Meta recently unveiled its latest language model, Llama 3.1 405B. This AI model is the largest of the new Llama models, which also include 8B and 70B versions. With 405 billion parameters, 15 trillion tokens, and 16,000 GPUs, Llama 3.1 405B offers a range of impressive features.
"We believe there are three key levers in the development of high-quality foundation models: data, scale, and managing complexity. We seek to optimize for these three levers in our development process. These improvements include the development of more careful pre-processing and curation pipelines for pre-training data and the development of more rigorous quality assurance and filtering approaches for post-training data." - Meta AI
After the announcement, several cloud vendors announced their support for running Llama 3.1 405B. 405B was released with providers including Databricks, Dell, Nvidia, IBM, Snowflake, Scale AI, and more. "Amazon Bedrock offers a turnkey way to build generative AI applications with Llama," Amazon wrote. "Microsoft is announcing Llama 3.1 405B available today through Azure AI’s Models-as-a-Service as a serverless API endpoint," Microsoft announced. "We’re excited to be one of Meta’s launch partners to make their newest Llama 3.1 8B model available", Cloudflare said. Groq mentioned early API access to Llama 3.1 405B is currently available to select customers only.
The open-source models have a context window of 128k tokens, meaning users can enter hundreds of pages of content in their prompts. They are multilingual, with support for eight languages: English, German, French, Italian, Portuguese, Hindi, Spanish, and Thai. The models also come with tools for web search, math reasoning, and code execution.

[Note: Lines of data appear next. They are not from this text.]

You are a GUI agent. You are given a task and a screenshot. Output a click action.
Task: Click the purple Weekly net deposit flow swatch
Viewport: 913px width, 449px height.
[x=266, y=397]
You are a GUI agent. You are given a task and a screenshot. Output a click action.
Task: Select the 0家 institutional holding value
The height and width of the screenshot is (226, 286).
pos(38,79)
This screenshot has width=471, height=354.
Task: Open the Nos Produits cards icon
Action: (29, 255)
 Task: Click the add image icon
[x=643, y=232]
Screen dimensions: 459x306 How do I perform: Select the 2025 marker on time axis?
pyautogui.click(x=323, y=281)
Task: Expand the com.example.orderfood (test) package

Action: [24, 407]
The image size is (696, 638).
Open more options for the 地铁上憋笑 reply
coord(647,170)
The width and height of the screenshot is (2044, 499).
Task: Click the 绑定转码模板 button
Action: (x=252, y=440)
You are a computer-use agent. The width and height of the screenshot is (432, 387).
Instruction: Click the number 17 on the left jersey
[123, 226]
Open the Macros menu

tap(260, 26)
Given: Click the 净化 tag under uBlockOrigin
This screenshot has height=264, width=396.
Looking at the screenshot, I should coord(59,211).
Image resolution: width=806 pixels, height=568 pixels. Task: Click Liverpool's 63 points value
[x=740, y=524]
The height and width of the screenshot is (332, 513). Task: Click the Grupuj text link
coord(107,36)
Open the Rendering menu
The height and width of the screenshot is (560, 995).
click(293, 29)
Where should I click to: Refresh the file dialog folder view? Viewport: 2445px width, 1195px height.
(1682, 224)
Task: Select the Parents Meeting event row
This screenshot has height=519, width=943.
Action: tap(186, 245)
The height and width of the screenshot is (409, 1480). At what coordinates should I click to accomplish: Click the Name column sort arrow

"Compared to prior versions of Llama (Touvron et al., 2023a,b), we improved both the quantity and quality of the data we use for pre-training and post-training. These improvements include the development of more careful pre-processing and curation pipelines for pre-training data and the development of more rigorous quality assurance and filtering approaches for post-training data. We pre-train Llama 3 on a corpus of about 15T multilingual tokens, compared to 1.8T tokens for Llama 2," Meta wrote.
One of the most significant aspects of the Llama 3.1 models is that they are open source. Users can download the weights and use them in their applications. Its benchmark scores are close to, and sometimes even surpass, those of GPT-4o and Claude 3.5 Sonnet. Results can be seen in the model card.
According to the Scale AI’s SEAL leaderboard, Llama 3.1 405B ranks second in math and reasoning, fourth in coding, and first in following instructions. The exact performance will depend on the use case, but it is expected to be on par with the top closed LLMs.
Today, several tech companies are developing leading closed models. But open source is quickly closing the gap. Last year, Llama 2 was only comparable to an older generation of models behind the frontier. This year, Llama 3 is competitive with the most advanced models and leading in some areas. - Mark Zuckerberg
The release of Llama 3.1 405B is potentially the first time anyone can download a GPT-4-class large language model for free and run it on their own hardware. However, users will still need powerful hardware as Meta says it can run on a "single server node," which is beyond the capabilities of a desktop PC. The release of Llama 3.1 405B is not just a technical achievement but also a strategic move in the AI industry.
It is worth noting that these models are not multimodal and do not understand or create images. Meta has promised that multimodal Llamas are on the way. Developers interested in learning more about the model can find it on the HuggingFace Hub or read the technical paper.